Abhisit also said the Democrats would not join forces with the pro-junta Palang Pracharat Party to back General Prayut Chan-o-cha’s return as prime minister.
He added that many of Palang Pracharat’s policy platforms were “incompatible” with those of his party. For instance, Palang Pracharat focuses on centralisation of power, while the Democrats want power to be decentralised from Bangkok to the provinces.
Khunying Sudarat Keyuraphan, who is expected to be Pheu Thai’s chief prime ministerial candidate, maintained yesterday that the party would not attend tomorrow’s meeting if the NCPO and government representatives were present.
“Holding an election is the EC’s duty.

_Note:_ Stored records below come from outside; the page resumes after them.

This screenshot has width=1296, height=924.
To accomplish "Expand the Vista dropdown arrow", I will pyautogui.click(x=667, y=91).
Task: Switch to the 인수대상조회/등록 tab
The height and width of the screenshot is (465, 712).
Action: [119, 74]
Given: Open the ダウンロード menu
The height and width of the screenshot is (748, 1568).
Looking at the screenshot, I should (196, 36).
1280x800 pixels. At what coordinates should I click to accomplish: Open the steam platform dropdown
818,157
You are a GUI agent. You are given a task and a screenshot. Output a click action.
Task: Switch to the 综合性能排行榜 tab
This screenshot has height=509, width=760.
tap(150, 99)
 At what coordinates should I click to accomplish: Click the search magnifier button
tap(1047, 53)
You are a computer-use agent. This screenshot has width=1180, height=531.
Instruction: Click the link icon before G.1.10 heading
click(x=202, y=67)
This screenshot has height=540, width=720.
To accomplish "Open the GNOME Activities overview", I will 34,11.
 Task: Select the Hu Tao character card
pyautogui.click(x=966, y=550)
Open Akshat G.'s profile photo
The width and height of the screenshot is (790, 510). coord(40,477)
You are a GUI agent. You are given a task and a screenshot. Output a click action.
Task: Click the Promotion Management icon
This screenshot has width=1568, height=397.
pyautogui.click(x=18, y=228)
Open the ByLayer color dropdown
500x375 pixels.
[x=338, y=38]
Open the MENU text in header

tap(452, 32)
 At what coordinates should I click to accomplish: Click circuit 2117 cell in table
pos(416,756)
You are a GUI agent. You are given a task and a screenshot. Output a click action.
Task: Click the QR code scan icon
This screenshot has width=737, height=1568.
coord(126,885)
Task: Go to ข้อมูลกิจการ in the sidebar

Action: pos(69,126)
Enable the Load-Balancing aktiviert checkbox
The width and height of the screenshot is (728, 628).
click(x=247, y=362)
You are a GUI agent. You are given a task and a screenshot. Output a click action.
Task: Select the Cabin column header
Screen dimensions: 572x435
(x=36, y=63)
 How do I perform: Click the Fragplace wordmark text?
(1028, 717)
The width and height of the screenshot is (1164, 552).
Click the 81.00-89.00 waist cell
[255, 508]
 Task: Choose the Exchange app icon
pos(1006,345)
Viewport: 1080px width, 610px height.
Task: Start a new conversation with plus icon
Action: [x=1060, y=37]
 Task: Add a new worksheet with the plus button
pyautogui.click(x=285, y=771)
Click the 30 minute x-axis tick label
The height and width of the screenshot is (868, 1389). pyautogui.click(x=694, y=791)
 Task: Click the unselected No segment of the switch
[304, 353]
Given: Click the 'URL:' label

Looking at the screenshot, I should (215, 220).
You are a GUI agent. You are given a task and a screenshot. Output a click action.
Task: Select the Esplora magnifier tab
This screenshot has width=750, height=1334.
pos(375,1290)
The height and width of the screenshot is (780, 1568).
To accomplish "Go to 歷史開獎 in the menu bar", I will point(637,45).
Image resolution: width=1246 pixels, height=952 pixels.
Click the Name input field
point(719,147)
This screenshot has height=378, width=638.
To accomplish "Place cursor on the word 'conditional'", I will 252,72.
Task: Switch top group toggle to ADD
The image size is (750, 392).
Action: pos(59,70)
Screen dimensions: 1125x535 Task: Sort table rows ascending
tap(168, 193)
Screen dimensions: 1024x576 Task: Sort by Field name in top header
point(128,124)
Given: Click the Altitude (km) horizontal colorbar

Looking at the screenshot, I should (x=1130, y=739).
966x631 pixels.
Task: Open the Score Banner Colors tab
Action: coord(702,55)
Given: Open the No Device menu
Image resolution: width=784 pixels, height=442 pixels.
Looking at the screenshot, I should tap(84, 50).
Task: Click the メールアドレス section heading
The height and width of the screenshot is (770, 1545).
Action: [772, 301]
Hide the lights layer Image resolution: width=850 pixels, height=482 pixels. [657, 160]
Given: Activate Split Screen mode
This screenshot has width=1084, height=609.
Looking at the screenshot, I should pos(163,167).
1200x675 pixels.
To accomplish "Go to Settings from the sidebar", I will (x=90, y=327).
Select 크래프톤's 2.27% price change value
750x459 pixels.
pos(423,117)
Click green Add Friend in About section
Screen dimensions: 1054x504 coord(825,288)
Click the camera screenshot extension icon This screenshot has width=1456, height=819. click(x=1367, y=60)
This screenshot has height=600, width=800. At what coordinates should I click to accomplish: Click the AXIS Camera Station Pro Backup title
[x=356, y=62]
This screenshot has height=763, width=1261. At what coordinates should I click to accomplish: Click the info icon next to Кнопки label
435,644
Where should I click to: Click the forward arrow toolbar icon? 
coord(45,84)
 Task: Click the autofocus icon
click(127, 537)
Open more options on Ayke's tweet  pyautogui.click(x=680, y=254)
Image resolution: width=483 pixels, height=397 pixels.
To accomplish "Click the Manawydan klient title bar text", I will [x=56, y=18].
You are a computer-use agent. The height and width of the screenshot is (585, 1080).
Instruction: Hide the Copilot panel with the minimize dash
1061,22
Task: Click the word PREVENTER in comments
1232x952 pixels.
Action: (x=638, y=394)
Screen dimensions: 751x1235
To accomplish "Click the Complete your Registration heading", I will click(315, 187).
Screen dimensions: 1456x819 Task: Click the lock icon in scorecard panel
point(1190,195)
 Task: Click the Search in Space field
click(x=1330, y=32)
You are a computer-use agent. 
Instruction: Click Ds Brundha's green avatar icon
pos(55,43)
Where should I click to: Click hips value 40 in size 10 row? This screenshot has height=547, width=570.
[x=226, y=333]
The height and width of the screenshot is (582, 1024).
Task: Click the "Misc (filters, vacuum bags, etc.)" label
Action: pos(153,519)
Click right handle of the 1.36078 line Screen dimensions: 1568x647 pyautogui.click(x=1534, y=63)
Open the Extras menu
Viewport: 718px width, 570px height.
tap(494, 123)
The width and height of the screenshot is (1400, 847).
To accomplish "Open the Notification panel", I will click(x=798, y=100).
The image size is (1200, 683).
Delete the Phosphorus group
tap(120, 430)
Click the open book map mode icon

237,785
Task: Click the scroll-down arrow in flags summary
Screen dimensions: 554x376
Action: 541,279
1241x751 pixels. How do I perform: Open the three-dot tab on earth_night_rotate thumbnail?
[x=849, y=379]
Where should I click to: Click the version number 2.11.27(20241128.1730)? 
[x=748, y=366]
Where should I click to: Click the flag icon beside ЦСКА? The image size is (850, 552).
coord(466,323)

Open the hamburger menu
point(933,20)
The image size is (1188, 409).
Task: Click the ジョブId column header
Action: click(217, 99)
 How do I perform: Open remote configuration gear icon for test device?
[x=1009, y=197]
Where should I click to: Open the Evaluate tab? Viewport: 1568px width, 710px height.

We don’t think the government and the NCPO should get involved,” she said. “I am against the NCPO or the government interfering” through use of absolute power allowed by Article 44 of the post-coup interim charter, some elements of which have been added to the current Constitution.
General Prayut, in his capacity as head of the NCPO, had earlier shrugged off growing opposition to the meeting, which was previously expected to serve as a forum for political parties to voice their requests related to the next election. The national ballot has been tentatively scheduled for February 24.
Prayut, who is expected to preside over the meeting, had implied that the boycotting parties did not want to contest the election.
Through an order issued by Prayut in December last year, the junta has been empowered to “work with” the EC and political parties in setting the election date.
Separately, Pheu Thai yesterday blamed the “serious conflicts” between its election candidates on the EC’s recent mapping of constituencies.
Sudarat, who leads Pheu Thai’s election strategy committee, said there were conflicts involving its candidates in more than 10 constituencies, though she dismissed media reports that fistfights had broken out among some party members.
“There was no violence. The persons involved only showed their hurt feelings. The mapping of the constituencies is to blame for the conflict. This problem needs to be tackled urgently,” she said.
Pheu Thai secretary-general Phumtham Wechayachai said yesterday that a misunderstanding had caused the conflict and that the arguments between the politicians could not be considered serious.
“The incident was inaccurately reported and was over without any violence,” he said.